Expressions, conditions, initialisers, constants
Equality expressions
Theoretically, every type supports some notion of equality (and inequality).
This is straightforward for simple (or primitive) value types that consist of one memory cell only (booleans and all numeric types of all sizes):
a == b
holds iff the value of a
is the same as the value of b
.
For structured (complex) value types we can decide equality by comparing every element of data structures recursively. At compile time the result of a comparison can be evaluated if the arguments are compile time constants. Thus it is technically no problem to compare compile time constants of any value type.
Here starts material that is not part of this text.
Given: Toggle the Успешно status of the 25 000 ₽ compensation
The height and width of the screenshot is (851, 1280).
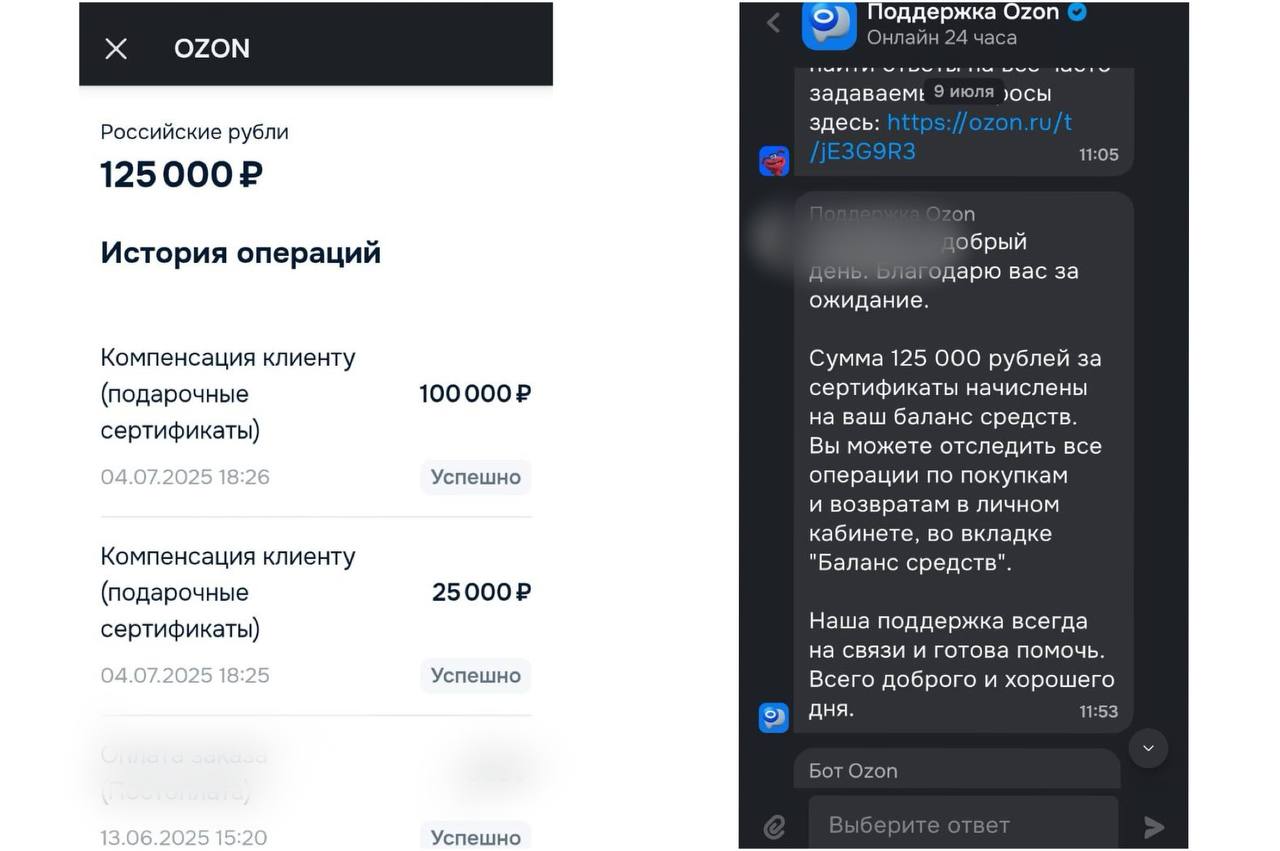Looking at the screenshot, I should (475, 675).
At runtime a recursive comparison algorithm is too much of a runtime penalty and what looks like a constant time operation turns out to be growing with the dimension of the structure.
An optimisation of runtime - not changing the run-time complexity but providing better factors - could be achieved by comparing the data structures byte-wise (memcmp
).
But this requires to fix padding in structs and then fails in special cases:
floating point elements may use different bit representations for the same numerical value, e.g. +0.0
and -0.0
.
Consequently, the comparison operator for structured data may not be used at runtime (like in C) and results in a type check error.
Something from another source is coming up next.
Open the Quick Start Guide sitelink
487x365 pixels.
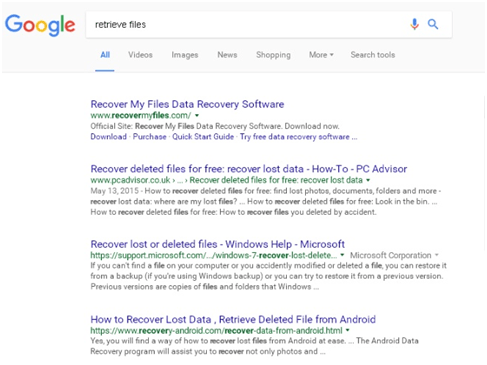click(x=203, y=137)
Reference types are not implemented yet but in principle they will have the same behaviour: compare (dereferenced) values for simple types, and disallow comparison for complex types.
Using constants
In order to make evaluation work for arbitrary constant expressions the names are resolved by the constant values (literals) they represent.
Thus at the end of the type check phase the declarations of the consts do exist and can be translated to C but all their usages disappear (being substituted by the value).
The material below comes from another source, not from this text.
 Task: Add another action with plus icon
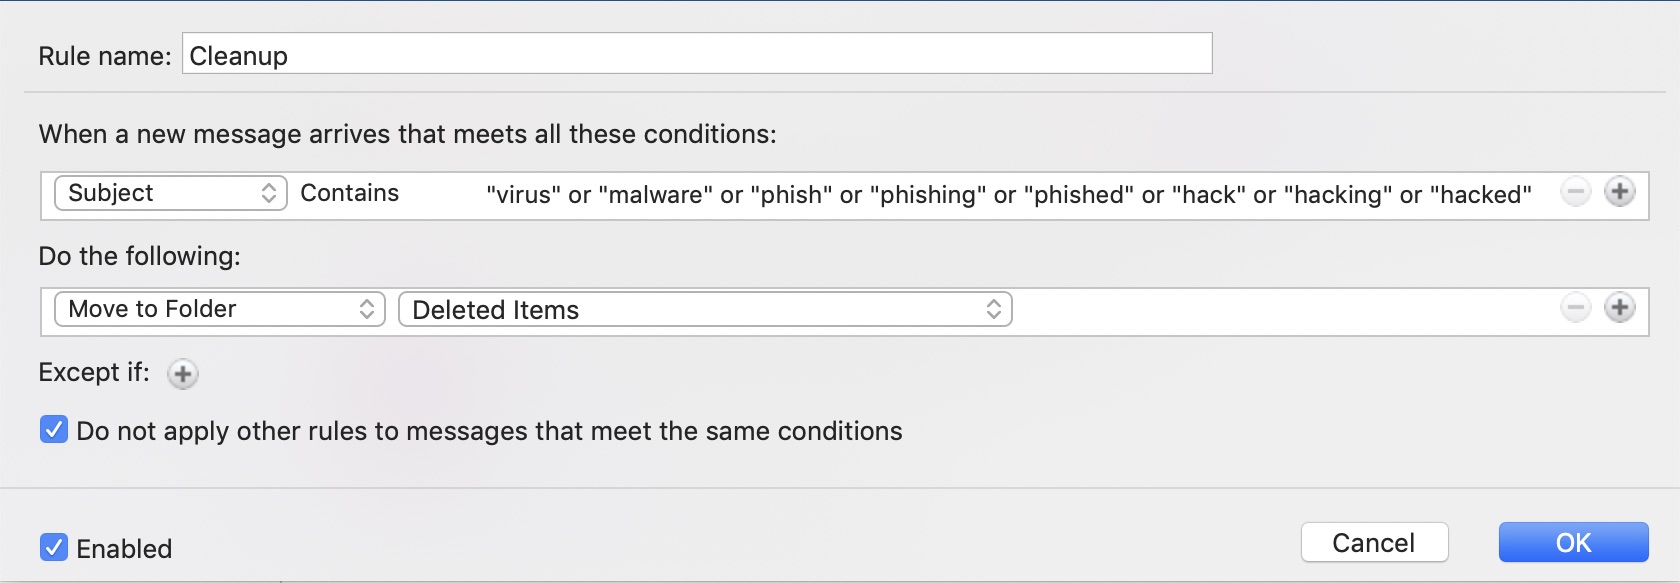tap(1620, 308)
This has the drawback of less readable C code but still allows to export constants as #defines and use them in foreign code by including the relevant .h
file.
In C89, structs can be initialised using structured literals but cannot be assigned new values using structured literals. The same is true for arrays in all versions of C. Additionally, when calling functions the arguments need to be pointers to memory locations that contain the (structured) data. In all these cases, in the generated C code we create a stack local (automatic) temporary variable that is initialised using the literal and then use that variable (or its address) to perform assignments or function calls. In summary, literals occur only on the right hand side of initialisation in the generated C code.
Side effects in conditions are not allowed
It is obvious that testing an await
condition may not have any impact on the state to implement a synchronous program.
Additionally, we forbid side effects in conditions of preemption and all standard, imperative statements.
This clearly seperates concerns of making decision about the current program state and (possibly) triggering other, (possibly) concurrent computation.
The common programming practice of C where conditions’ side effects are used to also advance computation is regarded as bad practice in Blech until proven otherwise.
Side effects are allowed in initialisers
Despite the urge to restrict the wild programmer, we allow side effects when declaring and initialising a variable. Otherwise the following code that declares an immutable variable cannot be written:
let status = f()(x)
Instead, we would have to write
var status: typeOfF
status = f()(x)
which not only is longer and less readable but makes status
a mutable variable which is not the intention of the programmer.